伊藤さんの論稿は、国に依存せずにロケット開発を進めるHASTICならでは、という議論になっており、興味深い。「宇宙開発はすべて国家の責任で推進し、国が目的を定め安全を保証するという神話から脱却する」という新しい視点を強調する。伊藤さんも「有人宇宙飛行を進めるにあたって、大きなリスクを伴うことを是とする文化の醸成が必要」と述べ、有人宇宙飛行には社会的な支持がなければいけないという認識を示している。
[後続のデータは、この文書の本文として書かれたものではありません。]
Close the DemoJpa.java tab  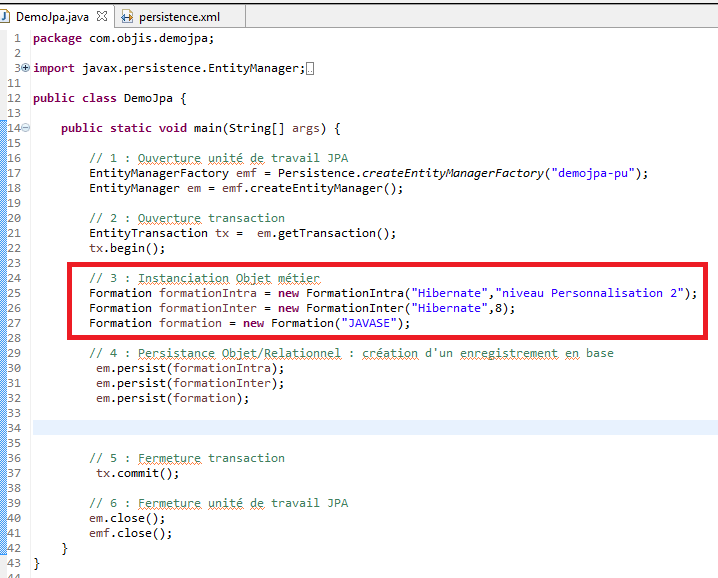[x=101, y=16]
また「現状の研究開発の延長上では新たな大義を有人宇宙開発に設けることは難しい」と暗に研究開発機関であるJAXAが有人宇宙飛行を推進することを批判している。結論として「手の届く宇宙」にする必要があると訴え、低コストによる打ち上げを目指すHASTICの目的に重ね合わせた有人宇宙飛行論を展開している。ただ、最後には「有人宇宙飛行は(中略)エンターテイメントであり、難しい大義は必要ない。楽しいから宇宙へ行く。思い切った原点復帰がいま必要だ」と論じ、やや矛盾した結論となっている。
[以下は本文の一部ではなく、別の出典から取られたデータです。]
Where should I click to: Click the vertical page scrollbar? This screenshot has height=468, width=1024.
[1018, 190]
毛利、伊藤両氏の議論に共通するのは、有人宇宙飛行は社会的な支持と、リスクを許容する文化が必要という点であり、そうした支持と新しい文化は努力すれば獲得できるというニュアンスをもって話をしている点である。実は、日本の宇宙開発の歴史の中では、常にこの社会的支持と宇宙への挑戦とその失敗を受け入れる文化が必要という議論がずっとなされており、それ自体は新しいものではない。しかし、過去40年間同じことを言い続け、結局、社会的支持も盛り上がらず、新しい文化も生まれていない点から考えると、そうした社会的変化を期待することは難しい。言いかえれば、毛利氏の議論を踏まえて言えば、そうした社会的変化が起きなければ、結局、日本は有人宇宙開発をする意義は持てない、ということになるだろう。
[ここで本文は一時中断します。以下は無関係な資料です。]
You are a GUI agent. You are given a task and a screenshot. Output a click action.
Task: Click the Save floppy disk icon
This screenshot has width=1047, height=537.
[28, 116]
すでにスペースシャトルの打ち上げはあと一回となり、2020年には宇宙ステーションの運用が終了しようとしている。アメリカも有人宇宙開発の方向性を見失っており、官民を挙げて宇宙開発の新たな方向性を模索する研究が進められている。日本と同様、独自の有人宇宙ロケットをもたないヨーロッパも、宇宙ステーションの運用終了をにらんだ新たな戦略の組み立ての議論を始めている。中国は独自の有人宇宙飛行計画を続けつつ、アメリカの方針転換を受けて、中国の戦略的目標の再定義の議論を始めている。しかし、日本でそうした議論を進めようという機運は見られない。

東日本大震災の復旧・復興と、厳しくなる一方の財政状況の中で、日本が取ることができる選択肢の幅は少ない。日本が有人宇宙飛行の議論を進めないということは、もうすでに有人宇宙飛行を諦めた、ということなのだろうか?それとも、真剣に有人宇宙飛行を進めようという意思が政府にもJAXAにもないということなのだろうか?いずれにしても、日本が有人宇宙開発を止めることになれば、これまでの投資は何だったのか、という問いに答えなければならなくなる。誰かその答えを用意しているのだろうか?